Federal judge temporarily halts Trump admin. from immigration raids at some Maryland worship houses
The administration will not be able to make arrests where the Quakers, Cooperative Baptists and Sikhs worship, as those groups filed a lawsuit against the federal government.
A federal judge in Maryland on Monday agreed to a request by several religious groups that collective asked the court to stop the Trump administration from making immigration-related arrests at their houses of worship.
U.S. District Judge Theodore Chuang granted the request for a so-called preliminary injunction, or temporary pause, as the groups pursue their challenge to Trump's directive now allowing federal immigration authorities to conduct enforcement actions at places of worship, according to CBS News.
President Trump upon retaking the White House reversed a Biden-era memo that barred immigration arrests at certain protected locations.
Chuang's order does not block the administration's policy nationwide and applies only to houses of worship owned or used by the challengers – the Quakers, the Cooperative Baptist Fellowship and the Sikh Temple.
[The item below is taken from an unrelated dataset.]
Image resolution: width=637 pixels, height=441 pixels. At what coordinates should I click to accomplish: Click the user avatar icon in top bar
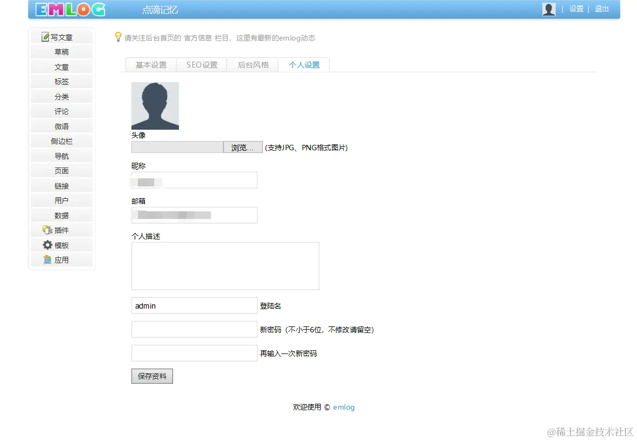click(548, 9)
The groups argue that undoing former Democrat President Joe Biden's policy will violate their First Amendment rights and seemed to suggest the Trump directive would scare followers away from services at houses of worship.
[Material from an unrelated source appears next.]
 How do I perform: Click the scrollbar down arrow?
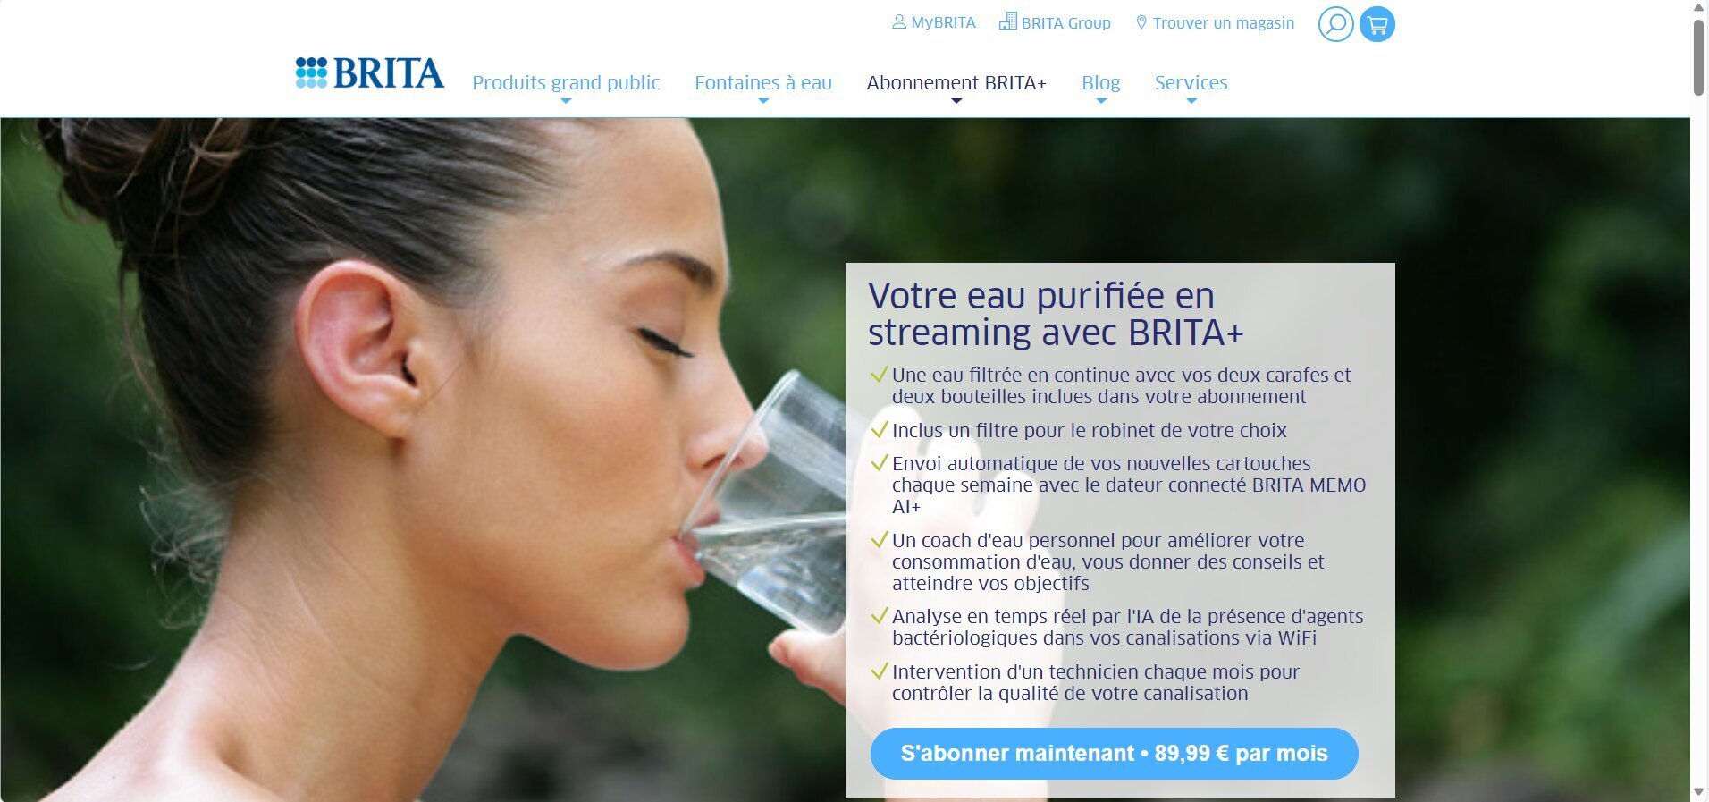point(1699,793)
"Where plaintiffs' communal religious exercise will be significantly and adversely affected by reductions in attendance resulting from immigration enforcement actions pursuant to the 2025 policy, armed law enforcement officers operating in or at places of worship pursuant to the 2025 policy will adversely affect the ability of Quakers and Sikhs to follow their religious beliefs or worship freely," Chuang wrote in his opinion.